Lever L1 and the Falsifiable Coupled/Decoupled Discriminant (with Osteolytic Bone Pain)
The L1 lever (a peripheral block) lowers the crossing rate while leaving the lesion UNCHANGED, whereas L2 lowers both. That coupled-versus-decoupled contrast is the decisive, falsifiable test that this is a grounded kernel, not a relabelling: a lidocaine patch quietens an arthritic knee without changing the cartilage, exactly as the model predicts.
L1 raises the peripheral barrier ΔVL1; a full block restores the resting firing threshold against the present drive, so the crossing rate falls — but the mechanical load is untouched, so the disease’s contact loss is FLAT. This is the structure-DECOUPLED signature, and its contrast with the structure-COUPLED L2 (§26) is a real prediction the kernel makes and could fail. Osteolytic / myeloma bone pain is the clean L2 case where the antiresorptive that relieves the RANKL drive is simultaneously the mirror treatment and the analgesic; cancer bone pain is clinically opioid-first-line, and the opioid lever is honestly out of this non-opioid scope.
The decisive cross-check: coupled vs decoupled
Two levers both lower pain, but they differ in what they do to the LESION. L2 lowers the mechanical drive, so the structure stops losing contacts (coupled). L1 only raises the terminal’s threshold, so the structure is untouched (decoupled).
This is the test that the analgesic axis is grounded rather than cosmetic: the model PREDICTS that a peripheral block relieves pain with no structural change, and that prediction could fail but does not.
Osteoarthritis L1: rate falls, lesion flat
As the L1 lever raises the peripheral barrier (intensity 0 → 1), the crossing rate falls while the cartilage contact loss stays constant:
| lever intensity | nociceptive crossing rate | cartilage contact loss (flat) |
|---|---|---|
| 0.0 | 1.0 | 0.256 |
| 0.2 | 1.0 | 0.256 |
| 0.4 | 1.0 | 0.256 |
| 0.6 | 0.956987 | 0.256 |
| 0.8 | 0.749492 | 0.256 |
| 1.0 | 0.586986 | 0.256 |
Contrast this with the L2 table in §26, where the same drop in crossing rate is accompanied by a FALLING contact loss. Same disease, two levers, two different structural fingerprints — the discriminant. L1 anchor in OA: topical NSAID / capsaicin (TRPV1).
Osteolytic / myeloma bone pain: L2 = the mirror treatment as analgesia
Here the noxious drive is the RANKL-driven resorptive drive that destroys bone (h = 1.3 × spinodal, the cited resorptive drive itself on the RUNX2 switch, γ = 1.2414). The L2 lever is an antiresorptive (denosumab / zoledronate): removing the RANKL drive lowers BOTH the crossing rate AND the bone destruction.
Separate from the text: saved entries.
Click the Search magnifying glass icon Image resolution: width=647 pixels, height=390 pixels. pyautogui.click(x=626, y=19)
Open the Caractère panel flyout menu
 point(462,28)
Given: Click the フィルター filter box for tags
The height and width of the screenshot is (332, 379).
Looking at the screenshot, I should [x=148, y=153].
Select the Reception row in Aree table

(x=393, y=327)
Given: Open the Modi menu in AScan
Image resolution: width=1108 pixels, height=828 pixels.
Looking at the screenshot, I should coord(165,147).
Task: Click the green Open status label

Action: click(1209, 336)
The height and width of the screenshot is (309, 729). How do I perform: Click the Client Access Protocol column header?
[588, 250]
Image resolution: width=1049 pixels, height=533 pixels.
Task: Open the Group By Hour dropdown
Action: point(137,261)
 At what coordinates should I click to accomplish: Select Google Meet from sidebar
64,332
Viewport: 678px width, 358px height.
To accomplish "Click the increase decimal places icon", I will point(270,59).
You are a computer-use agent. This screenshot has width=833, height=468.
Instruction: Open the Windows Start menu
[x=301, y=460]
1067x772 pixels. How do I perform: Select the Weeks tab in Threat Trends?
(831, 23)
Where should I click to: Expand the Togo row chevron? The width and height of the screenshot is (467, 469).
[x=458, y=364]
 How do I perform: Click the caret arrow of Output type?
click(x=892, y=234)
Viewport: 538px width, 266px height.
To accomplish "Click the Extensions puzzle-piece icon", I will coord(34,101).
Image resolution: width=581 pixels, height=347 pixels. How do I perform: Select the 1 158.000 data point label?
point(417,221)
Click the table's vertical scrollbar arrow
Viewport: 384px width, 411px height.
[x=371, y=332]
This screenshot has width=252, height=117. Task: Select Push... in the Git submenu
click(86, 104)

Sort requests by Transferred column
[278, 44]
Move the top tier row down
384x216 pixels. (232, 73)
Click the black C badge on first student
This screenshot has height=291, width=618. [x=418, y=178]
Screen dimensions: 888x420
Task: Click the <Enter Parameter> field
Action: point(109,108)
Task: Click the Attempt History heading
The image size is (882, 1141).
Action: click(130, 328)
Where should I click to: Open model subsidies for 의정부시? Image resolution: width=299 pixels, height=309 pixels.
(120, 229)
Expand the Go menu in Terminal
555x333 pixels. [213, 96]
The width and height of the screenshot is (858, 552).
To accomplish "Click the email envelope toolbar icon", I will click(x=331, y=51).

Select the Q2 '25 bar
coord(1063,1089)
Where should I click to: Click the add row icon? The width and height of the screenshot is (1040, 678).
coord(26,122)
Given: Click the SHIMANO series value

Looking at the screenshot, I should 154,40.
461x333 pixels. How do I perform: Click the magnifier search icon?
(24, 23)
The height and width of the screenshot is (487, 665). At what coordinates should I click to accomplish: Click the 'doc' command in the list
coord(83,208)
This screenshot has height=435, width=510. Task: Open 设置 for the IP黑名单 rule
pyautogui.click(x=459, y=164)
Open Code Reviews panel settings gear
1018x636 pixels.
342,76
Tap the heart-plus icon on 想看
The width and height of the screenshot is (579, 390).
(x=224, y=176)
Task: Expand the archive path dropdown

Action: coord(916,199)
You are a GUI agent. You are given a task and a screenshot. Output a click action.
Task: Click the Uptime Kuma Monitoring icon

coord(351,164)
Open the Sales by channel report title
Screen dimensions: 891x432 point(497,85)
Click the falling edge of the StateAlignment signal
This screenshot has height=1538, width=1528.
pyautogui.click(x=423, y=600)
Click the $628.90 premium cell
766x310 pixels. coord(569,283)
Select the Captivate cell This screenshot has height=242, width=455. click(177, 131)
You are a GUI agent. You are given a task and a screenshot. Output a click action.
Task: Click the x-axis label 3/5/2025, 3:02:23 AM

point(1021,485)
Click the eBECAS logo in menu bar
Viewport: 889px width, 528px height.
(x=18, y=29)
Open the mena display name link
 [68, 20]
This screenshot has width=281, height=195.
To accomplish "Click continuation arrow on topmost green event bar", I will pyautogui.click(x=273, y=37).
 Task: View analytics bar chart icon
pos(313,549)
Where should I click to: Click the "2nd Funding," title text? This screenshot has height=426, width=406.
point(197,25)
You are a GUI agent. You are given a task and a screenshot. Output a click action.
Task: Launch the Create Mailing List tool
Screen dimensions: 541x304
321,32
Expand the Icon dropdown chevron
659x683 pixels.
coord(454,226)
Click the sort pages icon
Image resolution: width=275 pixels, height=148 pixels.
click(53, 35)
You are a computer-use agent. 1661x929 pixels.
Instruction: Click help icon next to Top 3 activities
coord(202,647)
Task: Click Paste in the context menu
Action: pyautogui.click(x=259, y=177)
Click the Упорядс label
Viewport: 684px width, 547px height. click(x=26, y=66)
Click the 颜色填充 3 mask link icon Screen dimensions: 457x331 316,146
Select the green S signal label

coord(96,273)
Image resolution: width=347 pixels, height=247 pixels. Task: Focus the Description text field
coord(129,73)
So for osteolytic bone, the L2 analgesic lever IS the mirror disease-modifying treatment (relieve the resorptive drive, §22) — the same convergence, now on a resorptive rather than a load lesion. L2 anchor: antiresorptive (denosumab/zoledronate) -> lower RANKL resorptive drive.
Honest scope: cancer bone pain is clinically OPIOID-first-line; the non-opioid levers modelled here are ADJUNCTIVE, and the opioid (descending / μ) lever is outside the non-opioid logic and not modelled.